In [12]:
# Install required packages from requirement.txt
import sys
!{sys.executable} -m pip install -r requirements.txt




[notice] A new release of pip is available: 24.0 -> 25.1.1
[notice] To update, run: python.exe -m pip install --upgrade pip


In [13]:
import os
import pandas as pd
import datetime
import openpyxl
import re

In [14]:
def month_to_number(date):
    """
    Converts a date written in Spanish (e.g., '14 de mayo de 2025') into a numeric format string (e.g., '2025-5-14').

    Parameters:
        date (str): A date string in Spanish, e.g., "14 de Mayo de 2025".

    Returns:
        str: The date in numeric form as "YYYY-M-D" if parsing is successful, otherwise returns the original input.
    """

    months = {
        "enero": 1, "febrero": 2, "marzo": 3, "abril": 4,
        "mayo": 5, "junio": 6, "julio": 7, "agosto": 8,
        "septiembre": 9, "octubre": 10, "noviembre": 11, "diciembre": 12
    }
    
    split = date.lower().split()
    
    try:
        day = int(split[0])
        month_name = split[2]
        year = int(split[4])
        month = months.get(month_name, 0)
        if month == 0:
            return date
        return f"{year}-{month}-{day}"
    except Exception:
        return date

In [15]:
# Variable containing the two foldeers that have the different files with different name format
folders = [
    r"C:\Users\franc\Documents\GitHub\nlp_project\1. Scraping Speeches\own_scraped_data",
    r"C:\Users\franc\Documents\GitHub\nlp_project\1. Scraping Speeches\ghithub_scraped_data"
]

In [16]:
# Create an empty variable where I'll save the whole dataset
all_data = []

In [17]:
# Create a list with the date of the speech and the whole content
for folder in folders:
    for filename in os.listdir(folder):
        file_path = os.path.join(folder, filename)
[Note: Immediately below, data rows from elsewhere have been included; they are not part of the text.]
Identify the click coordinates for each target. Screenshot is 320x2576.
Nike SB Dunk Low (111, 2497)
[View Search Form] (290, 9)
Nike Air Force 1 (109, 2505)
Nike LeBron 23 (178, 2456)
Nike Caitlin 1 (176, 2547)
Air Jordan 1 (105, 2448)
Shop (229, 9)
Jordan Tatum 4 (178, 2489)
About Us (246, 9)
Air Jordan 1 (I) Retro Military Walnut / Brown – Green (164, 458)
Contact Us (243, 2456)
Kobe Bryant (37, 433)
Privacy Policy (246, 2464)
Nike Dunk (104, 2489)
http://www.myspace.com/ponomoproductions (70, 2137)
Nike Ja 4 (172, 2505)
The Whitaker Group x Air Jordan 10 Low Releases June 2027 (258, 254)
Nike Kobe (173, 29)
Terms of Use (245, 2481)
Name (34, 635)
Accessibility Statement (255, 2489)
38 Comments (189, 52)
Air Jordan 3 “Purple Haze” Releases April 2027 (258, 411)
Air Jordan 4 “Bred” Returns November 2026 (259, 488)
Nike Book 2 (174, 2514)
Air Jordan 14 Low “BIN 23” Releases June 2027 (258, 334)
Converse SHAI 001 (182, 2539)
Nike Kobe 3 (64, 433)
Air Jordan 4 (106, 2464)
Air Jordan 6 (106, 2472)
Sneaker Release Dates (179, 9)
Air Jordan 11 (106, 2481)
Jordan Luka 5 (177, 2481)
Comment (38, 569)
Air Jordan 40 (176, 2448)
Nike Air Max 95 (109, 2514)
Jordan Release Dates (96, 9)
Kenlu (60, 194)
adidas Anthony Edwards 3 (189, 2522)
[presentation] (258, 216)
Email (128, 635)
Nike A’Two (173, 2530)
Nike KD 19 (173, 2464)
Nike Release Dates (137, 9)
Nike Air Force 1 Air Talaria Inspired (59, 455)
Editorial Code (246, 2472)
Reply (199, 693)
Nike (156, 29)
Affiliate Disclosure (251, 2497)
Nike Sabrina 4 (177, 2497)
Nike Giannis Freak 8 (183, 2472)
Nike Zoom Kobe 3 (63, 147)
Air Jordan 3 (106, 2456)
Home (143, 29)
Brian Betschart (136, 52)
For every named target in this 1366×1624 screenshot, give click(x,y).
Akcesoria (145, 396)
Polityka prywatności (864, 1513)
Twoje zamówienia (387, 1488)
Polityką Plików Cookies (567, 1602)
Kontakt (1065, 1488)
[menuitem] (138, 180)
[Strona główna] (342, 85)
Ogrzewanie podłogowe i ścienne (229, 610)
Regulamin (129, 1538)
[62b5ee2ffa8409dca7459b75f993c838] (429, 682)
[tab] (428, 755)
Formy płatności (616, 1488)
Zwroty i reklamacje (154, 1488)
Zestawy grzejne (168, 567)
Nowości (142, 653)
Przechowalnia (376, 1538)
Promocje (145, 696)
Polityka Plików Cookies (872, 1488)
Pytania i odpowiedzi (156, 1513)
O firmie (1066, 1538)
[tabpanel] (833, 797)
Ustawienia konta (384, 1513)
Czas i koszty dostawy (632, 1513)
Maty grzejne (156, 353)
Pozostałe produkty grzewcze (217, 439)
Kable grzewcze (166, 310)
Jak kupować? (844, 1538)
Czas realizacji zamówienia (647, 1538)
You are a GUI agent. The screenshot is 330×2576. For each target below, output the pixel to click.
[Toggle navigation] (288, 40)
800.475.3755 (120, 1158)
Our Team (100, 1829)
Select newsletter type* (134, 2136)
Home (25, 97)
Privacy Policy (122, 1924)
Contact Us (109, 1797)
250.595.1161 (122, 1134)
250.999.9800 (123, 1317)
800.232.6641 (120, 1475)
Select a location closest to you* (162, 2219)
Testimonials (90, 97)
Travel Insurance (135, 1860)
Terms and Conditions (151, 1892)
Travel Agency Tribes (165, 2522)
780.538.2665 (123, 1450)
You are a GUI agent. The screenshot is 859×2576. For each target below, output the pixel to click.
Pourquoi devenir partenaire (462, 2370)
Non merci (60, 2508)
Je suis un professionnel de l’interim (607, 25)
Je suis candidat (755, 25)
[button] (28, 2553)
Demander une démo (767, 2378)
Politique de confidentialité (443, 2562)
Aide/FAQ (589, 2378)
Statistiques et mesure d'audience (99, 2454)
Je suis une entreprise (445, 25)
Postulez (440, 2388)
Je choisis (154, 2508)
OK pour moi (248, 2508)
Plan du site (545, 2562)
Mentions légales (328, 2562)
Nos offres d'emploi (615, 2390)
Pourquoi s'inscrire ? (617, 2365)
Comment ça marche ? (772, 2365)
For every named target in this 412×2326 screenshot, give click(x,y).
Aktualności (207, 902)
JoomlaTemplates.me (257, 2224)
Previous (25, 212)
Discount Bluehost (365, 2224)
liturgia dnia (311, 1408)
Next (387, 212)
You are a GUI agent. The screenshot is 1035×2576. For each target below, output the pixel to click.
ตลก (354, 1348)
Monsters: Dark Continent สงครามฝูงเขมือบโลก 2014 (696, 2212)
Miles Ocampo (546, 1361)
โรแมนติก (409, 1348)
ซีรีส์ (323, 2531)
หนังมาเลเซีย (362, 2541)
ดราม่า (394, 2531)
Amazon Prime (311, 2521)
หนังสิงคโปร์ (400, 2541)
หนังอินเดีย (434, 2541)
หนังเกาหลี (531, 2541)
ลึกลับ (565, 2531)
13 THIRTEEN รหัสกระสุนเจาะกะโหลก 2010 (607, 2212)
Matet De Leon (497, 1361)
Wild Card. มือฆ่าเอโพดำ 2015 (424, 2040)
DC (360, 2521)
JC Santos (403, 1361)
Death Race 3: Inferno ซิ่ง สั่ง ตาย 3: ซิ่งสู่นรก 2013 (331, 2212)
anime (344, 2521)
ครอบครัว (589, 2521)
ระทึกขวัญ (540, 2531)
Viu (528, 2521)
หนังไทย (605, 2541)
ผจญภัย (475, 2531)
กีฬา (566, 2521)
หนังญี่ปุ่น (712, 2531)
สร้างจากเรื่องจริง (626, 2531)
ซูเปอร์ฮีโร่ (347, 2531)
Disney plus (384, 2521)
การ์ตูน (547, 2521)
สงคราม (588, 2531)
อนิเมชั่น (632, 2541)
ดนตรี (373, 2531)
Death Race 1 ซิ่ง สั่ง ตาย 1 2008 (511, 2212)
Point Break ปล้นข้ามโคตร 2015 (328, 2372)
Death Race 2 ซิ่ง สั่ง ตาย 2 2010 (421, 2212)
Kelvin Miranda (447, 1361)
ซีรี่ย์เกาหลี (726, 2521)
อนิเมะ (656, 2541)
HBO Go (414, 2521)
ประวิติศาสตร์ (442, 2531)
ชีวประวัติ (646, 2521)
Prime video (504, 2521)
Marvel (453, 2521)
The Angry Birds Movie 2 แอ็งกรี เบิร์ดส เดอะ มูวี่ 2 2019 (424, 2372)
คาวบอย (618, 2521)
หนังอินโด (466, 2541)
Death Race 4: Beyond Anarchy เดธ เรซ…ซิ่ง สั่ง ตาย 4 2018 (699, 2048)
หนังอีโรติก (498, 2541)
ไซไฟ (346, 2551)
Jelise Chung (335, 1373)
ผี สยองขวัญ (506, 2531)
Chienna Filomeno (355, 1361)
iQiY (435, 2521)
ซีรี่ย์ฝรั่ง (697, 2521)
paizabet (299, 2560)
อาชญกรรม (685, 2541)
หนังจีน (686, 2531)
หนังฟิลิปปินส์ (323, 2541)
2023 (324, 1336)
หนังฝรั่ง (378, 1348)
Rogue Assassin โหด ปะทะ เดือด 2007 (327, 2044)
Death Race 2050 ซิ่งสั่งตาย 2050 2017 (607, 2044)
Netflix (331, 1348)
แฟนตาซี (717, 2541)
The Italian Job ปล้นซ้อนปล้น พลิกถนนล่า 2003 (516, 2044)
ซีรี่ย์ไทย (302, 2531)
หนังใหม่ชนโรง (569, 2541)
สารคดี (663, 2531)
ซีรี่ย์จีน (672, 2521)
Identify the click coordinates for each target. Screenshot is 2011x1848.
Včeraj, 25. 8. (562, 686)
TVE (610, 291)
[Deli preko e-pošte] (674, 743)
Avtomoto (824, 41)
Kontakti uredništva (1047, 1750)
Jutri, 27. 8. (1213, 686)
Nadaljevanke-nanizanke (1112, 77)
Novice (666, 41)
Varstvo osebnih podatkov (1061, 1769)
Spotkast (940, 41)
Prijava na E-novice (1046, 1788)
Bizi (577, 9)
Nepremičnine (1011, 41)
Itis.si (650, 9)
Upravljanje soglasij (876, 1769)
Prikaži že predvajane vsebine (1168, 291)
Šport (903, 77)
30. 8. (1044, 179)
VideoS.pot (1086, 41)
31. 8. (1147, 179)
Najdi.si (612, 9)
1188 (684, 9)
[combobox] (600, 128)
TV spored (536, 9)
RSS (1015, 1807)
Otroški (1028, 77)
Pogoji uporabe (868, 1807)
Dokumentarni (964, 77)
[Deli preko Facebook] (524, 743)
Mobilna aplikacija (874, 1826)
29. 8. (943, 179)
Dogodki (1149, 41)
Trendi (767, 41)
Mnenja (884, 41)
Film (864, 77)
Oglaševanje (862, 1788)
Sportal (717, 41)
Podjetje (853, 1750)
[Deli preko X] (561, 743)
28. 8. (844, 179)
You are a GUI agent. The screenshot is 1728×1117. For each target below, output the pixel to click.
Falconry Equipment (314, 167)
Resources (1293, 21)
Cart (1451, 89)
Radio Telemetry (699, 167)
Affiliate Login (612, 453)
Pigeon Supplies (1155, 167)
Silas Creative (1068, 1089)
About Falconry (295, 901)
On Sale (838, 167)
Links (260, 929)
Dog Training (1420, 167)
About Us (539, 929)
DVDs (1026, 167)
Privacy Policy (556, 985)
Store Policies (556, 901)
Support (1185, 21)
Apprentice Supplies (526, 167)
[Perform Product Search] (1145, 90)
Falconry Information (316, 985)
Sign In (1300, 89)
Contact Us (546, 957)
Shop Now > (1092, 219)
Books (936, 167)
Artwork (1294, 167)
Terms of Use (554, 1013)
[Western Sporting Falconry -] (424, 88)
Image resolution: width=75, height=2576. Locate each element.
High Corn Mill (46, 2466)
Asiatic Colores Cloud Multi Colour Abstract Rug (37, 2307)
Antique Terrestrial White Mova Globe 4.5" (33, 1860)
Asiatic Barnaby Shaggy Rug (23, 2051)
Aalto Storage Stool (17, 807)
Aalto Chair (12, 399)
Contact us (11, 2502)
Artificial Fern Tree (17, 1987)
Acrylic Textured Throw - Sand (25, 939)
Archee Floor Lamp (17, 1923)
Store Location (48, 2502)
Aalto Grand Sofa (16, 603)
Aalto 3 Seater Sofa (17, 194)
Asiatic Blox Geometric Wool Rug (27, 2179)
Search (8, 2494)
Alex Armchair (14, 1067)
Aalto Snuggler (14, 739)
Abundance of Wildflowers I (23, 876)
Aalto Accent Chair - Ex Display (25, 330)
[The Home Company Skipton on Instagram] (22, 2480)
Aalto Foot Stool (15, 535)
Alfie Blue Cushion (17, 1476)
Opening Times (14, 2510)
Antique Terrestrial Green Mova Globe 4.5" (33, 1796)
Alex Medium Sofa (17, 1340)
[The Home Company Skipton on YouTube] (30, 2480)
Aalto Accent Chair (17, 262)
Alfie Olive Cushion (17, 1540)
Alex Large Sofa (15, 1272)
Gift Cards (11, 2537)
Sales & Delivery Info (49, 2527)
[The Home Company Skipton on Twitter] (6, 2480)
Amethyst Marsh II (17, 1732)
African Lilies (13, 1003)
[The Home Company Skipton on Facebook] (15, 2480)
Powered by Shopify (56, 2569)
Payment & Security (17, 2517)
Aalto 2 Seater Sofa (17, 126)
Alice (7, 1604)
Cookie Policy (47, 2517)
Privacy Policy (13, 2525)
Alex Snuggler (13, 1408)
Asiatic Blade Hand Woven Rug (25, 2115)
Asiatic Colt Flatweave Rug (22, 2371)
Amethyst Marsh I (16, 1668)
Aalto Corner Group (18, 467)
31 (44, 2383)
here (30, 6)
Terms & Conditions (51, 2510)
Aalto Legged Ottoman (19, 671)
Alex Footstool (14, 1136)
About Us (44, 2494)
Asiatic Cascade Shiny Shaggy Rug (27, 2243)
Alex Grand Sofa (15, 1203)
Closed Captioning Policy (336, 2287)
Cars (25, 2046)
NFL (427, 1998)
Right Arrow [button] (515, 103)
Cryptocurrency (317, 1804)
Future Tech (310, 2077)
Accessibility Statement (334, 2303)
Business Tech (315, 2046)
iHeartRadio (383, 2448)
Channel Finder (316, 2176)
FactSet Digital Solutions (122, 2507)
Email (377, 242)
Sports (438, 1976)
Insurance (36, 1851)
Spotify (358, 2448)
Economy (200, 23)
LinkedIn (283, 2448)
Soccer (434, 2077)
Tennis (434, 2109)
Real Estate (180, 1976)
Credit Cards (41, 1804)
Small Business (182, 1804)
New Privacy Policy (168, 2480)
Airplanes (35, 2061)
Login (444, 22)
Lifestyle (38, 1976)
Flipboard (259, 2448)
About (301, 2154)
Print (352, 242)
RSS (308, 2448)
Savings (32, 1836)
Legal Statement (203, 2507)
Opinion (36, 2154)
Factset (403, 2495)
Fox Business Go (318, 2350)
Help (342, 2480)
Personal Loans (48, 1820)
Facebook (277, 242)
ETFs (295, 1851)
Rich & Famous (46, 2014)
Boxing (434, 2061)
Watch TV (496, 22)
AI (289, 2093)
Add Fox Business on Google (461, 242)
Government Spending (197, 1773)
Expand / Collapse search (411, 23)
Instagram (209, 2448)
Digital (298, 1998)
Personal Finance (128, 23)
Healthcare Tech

        if os.path.isfile(file_path):
            raw_name = filename.replace(".txt", "")  # Remove .txt extension if present

            # Try to extract date from filename
            if "_" in raw_name:
                parts = raw_name.split("_")  # Split name into components

                # Case: format like "2_Viernes_12_de_junio_de_2025"
                if "de" in parts:
                    try:
                        idx = parts.index("de")
                        date_str = " ".join(parts[idx - 1:])
                        date_str = month_to_number(date_str)  # Convert to numeric date
                    except:
                        date_str = raw_name

                # Case: format like "2018_10_05_921"
                elif len(parts[0]) == 4 and len(parts[1]) == 2:
                    try:
                        date_str = f"{parts[0]}-{parts[1]}-{parts[2]}"
                    except:
                        date_str = raw_name

                else:
                    date_str = raw_name
            else:
                date_str = raw_name

            # Read file content
            try:
                with open(file_path, "r", encoding="utf-8") as file:
                    content = file.read().strip().replace("\n", " ")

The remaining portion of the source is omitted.